◆ SOURCE RECORDS:

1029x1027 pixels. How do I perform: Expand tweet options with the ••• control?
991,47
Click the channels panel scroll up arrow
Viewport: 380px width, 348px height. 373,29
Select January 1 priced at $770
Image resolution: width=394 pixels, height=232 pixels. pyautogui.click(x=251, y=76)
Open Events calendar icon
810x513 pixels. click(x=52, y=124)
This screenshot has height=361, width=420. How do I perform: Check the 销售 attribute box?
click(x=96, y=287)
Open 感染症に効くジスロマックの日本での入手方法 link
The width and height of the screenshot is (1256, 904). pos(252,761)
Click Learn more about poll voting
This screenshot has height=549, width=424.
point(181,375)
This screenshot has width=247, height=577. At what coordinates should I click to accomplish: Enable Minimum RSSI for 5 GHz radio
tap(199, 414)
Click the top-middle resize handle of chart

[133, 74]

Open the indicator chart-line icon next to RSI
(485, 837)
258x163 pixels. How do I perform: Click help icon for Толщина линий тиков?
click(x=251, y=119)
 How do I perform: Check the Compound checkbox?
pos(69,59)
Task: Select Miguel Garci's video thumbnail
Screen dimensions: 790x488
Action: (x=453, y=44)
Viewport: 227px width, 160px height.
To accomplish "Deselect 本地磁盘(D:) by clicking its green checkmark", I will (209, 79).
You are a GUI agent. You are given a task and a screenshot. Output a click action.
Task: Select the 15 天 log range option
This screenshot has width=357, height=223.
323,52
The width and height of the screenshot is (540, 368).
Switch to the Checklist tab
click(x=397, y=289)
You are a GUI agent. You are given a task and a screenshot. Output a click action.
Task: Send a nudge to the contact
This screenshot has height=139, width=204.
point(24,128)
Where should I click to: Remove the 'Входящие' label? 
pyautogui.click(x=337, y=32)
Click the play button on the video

◆ ABOUT THIS EXERCISE: Give back exactly the lines from the one with "This screenshot has height=139, width=204." through the final line of the material, both ends included, and no others.

◆ OUTPUT FOR THIS TASK:
This screenshot has height=139, width=204.
point(24,128)
Where should I click to: Remove the 'Входящие' label? 
pyautogui.click(x=337, y=32)
Click the play button on the video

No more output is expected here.